DeepBayes Lab


We are a probabilistic machine learning group within the Australian Artificial Intelligence Institute at University of Technology Sydney in Australia, focusing on the interplay between Bayesian inference and deep learning. Our goal is to enhance the reliability, robustness, data efficiency, and uncertainty estimation of modern machine learning methods.

While deep learning has transformed countless domains, it often lacks calibrated uncertainty and depends heavily on large volumes of labeled data. In contrast, probabilistic machine learning offers a principled framework for modeling uncertainty, incorporating prior knowledge, and making robust, data-efficient decisions. This is especially critical in safty-critical and scientific applications, where interpretability is essential and data is often scarce.
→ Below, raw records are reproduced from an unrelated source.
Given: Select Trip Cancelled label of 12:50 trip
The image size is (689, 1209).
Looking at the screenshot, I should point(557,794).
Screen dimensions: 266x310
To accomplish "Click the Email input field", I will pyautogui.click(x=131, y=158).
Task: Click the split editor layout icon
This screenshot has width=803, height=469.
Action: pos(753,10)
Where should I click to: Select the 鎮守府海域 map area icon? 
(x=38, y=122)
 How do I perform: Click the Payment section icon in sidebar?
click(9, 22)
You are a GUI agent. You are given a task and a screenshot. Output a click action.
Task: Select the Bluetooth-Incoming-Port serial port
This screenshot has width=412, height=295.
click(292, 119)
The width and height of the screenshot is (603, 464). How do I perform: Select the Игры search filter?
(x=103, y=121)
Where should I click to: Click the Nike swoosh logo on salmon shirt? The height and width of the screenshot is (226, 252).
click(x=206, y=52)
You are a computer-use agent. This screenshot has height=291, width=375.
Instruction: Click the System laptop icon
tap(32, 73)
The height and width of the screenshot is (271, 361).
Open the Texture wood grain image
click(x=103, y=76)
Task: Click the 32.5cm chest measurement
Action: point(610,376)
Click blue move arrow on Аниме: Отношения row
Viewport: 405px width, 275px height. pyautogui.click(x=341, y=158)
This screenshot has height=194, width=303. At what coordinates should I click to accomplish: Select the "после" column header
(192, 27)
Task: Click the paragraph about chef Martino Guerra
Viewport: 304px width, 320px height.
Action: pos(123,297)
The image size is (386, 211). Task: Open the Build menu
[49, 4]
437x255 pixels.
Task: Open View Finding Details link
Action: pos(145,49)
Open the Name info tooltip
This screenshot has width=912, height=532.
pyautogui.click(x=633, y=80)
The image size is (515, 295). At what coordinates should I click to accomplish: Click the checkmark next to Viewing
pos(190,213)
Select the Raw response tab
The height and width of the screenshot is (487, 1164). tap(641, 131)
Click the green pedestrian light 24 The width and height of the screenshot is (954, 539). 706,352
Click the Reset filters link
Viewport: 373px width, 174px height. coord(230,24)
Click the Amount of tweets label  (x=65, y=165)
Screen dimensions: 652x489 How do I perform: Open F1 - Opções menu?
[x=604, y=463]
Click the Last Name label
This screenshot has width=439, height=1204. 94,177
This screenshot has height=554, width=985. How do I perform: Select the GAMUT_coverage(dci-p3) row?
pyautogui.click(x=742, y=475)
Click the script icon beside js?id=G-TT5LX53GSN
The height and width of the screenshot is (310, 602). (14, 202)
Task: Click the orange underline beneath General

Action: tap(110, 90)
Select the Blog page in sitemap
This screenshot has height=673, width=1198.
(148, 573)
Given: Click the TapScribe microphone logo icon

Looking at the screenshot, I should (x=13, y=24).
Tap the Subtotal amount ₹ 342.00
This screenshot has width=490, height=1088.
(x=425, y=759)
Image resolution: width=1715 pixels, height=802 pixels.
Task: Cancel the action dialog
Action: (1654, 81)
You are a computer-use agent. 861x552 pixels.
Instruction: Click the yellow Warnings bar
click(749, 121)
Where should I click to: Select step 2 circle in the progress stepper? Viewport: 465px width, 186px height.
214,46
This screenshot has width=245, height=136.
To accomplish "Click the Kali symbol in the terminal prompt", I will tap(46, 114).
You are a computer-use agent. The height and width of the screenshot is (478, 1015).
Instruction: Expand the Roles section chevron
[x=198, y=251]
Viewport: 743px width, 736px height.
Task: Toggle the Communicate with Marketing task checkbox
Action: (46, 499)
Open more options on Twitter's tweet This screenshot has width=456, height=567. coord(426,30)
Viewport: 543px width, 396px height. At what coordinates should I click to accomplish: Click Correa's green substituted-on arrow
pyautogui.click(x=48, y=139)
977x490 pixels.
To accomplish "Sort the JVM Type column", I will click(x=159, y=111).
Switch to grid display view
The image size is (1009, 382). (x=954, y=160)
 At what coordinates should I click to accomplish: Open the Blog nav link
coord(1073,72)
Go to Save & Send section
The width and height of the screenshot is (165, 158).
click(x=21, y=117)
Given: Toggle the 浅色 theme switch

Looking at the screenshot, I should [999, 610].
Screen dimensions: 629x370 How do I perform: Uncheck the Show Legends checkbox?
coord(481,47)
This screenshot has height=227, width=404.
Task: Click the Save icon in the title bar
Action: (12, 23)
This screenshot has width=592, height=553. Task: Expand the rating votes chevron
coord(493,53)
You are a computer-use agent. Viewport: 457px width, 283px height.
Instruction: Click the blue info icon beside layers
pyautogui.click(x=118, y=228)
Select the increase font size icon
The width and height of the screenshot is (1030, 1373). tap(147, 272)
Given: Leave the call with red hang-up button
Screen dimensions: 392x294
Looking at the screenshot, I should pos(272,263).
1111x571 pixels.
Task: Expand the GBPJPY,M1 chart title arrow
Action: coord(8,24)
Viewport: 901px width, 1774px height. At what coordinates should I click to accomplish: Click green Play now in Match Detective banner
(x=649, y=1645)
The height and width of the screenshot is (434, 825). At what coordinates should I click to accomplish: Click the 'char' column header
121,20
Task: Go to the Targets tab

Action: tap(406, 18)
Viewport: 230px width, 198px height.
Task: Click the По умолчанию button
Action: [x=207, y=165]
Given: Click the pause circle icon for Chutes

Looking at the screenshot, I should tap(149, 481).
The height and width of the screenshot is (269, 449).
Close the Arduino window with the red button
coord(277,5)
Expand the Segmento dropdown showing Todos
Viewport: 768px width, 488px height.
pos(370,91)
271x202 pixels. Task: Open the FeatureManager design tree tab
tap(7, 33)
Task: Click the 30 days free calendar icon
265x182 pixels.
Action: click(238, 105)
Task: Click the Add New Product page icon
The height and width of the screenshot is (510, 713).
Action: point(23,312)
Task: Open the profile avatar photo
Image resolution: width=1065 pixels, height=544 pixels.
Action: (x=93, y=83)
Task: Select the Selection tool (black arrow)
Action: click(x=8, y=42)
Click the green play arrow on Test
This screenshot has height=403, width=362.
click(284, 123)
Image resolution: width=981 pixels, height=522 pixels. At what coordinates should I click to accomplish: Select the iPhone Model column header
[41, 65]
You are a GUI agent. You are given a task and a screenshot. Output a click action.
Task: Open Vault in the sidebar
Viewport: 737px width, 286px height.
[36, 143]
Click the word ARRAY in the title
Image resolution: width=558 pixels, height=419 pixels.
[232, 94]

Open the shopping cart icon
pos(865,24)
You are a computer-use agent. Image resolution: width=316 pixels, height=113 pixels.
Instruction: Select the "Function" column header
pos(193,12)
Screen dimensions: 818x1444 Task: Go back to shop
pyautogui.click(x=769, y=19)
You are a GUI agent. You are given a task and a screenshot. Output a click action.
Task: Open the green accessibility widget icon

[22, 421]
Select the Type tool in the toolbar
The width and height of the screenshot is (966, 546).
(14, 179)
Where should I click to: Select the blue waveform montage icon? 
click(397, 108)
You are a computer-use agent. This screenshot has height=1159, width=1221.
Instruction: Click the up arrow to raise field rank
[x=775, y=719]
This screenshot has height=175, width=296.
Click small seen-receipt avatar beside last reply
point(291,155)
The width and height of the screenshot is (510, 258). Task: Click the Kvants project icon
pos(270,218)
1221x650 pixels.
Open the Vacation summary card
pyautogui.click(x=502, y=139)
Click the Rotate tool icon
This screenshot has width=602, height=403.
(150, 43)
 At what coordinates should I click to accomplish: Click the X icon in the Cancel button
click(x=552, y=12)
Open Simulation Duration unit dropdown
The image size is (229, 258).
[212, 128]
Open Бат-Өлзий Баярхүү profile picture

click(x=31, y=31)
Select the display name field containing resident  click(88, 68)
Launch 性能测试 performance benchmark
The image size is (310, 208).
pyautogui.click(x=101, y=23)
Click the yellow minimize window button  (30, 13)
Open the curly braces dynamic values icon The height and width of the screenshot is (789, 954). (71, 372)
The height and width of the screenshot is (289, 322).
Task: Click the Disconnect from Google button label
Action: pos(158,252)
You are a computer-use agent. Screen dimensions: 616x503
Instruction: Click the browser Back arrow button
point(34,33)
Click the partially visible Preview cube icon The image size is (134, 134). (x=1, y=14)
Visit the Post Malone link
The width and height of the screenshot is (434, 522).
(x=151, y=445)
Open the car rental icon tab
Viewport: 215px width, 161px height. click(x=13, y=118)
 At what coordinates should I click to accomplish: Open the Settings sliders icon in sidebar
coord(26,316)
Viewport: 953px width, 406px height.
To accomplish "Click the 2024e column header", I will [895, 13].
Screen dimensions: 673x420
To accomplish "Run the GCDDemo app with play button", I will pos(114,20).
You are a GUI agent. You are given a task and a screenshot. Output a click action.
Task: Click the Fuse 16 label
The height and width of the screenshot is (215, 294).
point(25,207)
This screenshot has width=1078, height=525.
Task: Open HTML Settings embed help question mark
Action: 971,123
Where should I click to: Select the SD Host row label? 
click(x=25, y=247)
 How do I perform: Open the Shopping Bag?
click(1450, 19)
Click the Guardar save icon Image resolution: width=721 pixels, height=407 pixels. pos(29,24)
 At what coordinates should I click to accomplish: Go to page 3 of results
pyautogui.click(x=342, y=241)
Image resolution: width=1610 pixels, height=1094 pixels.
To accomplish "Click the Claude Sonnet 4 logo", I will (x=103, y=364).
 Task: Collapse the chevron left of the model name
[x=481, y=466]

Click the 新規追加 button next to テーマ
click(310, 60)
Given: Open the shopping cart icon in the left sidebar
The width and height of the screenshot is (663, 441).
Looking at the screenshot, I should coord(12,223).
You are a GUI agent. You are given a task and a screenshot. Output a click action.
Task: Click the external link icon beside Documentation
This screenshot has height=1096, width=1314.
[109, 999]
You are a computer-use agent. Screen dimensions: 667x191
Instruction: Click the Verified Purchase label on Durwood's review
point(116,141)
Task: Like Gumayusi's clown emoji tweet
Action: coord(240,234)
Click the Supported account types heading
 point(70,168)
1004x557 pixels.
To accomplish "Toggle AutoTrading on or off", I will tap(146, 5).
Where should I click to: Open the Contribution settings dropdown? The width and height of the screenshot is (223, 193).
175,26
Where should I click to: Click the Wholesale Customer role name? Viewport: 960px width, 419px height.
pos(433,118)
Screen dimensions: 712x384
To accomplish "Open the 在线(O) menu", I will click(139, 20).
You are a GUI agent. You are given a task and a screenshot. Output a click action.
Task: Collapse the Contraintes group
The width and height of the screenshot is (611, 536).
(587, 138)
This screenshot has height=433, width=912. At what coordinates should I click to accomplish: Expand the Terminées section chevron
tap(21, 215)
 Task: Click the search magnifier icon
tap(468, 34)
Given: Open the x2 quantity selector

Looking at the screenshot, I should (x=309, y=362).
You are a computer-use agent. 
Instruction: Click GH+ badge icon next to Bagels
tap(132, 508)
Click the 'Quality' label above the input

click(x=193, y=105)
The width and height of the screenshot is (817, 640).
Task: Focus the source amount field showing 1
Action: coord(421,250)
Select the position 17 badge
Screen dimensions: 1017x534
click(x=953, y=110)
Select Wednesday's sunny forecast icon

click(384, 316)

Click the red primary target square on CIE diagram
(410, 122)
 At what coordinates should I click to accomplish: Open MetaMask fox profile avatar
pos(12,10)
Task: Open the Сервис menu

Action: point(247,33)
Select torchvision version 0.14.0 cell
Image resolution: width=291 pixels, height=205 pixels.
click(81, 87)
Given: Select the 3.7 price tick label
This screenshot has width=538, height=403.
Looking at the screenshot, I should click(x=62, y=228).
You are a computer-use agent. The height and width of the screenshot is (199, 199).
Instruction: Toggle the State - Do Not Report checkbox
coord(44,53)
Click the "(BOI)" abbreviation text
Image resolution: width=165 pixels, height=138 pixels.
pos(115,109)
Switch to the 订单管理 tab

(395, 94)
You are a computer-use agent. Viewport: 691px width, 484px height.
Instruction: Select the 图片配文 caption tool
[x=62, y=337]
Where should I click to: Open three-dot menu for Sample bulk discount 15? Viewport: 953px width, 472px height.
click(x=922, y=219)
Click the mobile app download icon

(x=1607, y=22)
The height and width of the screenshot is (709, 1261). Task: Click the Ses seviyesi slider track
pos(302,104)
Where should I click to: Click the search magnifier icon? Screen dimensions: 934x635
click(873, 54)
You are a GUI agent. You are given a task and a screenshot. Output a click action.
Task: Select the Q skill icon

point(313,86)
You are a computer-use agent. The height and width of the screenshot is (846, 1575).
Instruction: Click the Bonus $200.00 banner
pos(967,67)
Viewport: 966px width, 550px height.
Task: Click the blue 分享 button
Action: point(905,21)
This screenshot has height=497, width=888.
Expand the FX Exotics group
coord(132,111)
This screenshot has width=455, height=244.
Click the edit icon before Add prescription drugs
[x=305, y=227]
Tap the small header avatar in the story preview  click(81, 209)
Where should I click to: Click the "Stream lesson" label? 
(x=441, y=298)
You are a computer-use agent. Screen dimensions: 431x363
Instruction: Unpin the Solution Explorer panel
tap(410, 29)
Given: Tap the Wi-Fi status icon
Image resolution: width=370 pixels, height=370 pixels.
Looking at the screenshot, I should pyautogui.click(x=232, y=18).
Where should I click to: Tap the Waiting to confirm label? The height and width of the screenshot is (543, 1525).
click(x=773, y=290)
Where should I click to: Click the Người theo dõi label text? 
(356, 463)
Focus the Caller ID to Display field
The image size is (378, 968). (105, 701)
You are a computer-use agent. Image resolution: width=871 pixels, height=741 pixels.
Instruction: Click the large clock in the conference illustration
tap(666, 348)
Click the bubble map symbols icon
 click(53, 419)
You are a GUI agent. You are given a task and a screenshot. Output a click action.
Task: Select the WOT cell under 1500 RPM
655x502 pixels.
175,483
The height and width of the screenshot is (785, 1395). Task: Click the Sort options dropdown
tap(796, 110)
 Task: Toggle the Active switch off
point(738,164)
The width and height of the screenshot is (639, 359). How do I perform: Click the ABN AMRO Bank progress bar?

We believe the true goal of machine learning is not merely to produce accurate predictions, but to enable reliable decision-making under uncertainty. Probabilistic approaches empower models to reason about what they don’t know, leading to safer and more informed outcomes in high-stakes environments.

Our research focuses on foundational challenges in probabilistic machine learning. We explore how uncertainty can be effectively represented and reasoned about in deep learning models, and how classical architectures can be enhanced through uncertainty-aware mechanisms. We investigate efficient strategies for sampling and inference in high-dimensional probabilistic spaces, and seek to unify generative and discriminative paradigms under coherent probabilistic frameworks. We also study the theoretical principles that govern the trade-offs between model expressiveness, uncertainty quantification, and generalization performance.

Our mission is to advance probabilistic machine learning as the default paradigm for reliable and data-efficient AI. Achieving this vision requires developing new theoretical foundations, scalable and practical algorithms, and working closely with domain experts to ensure our methods address real-world challenges.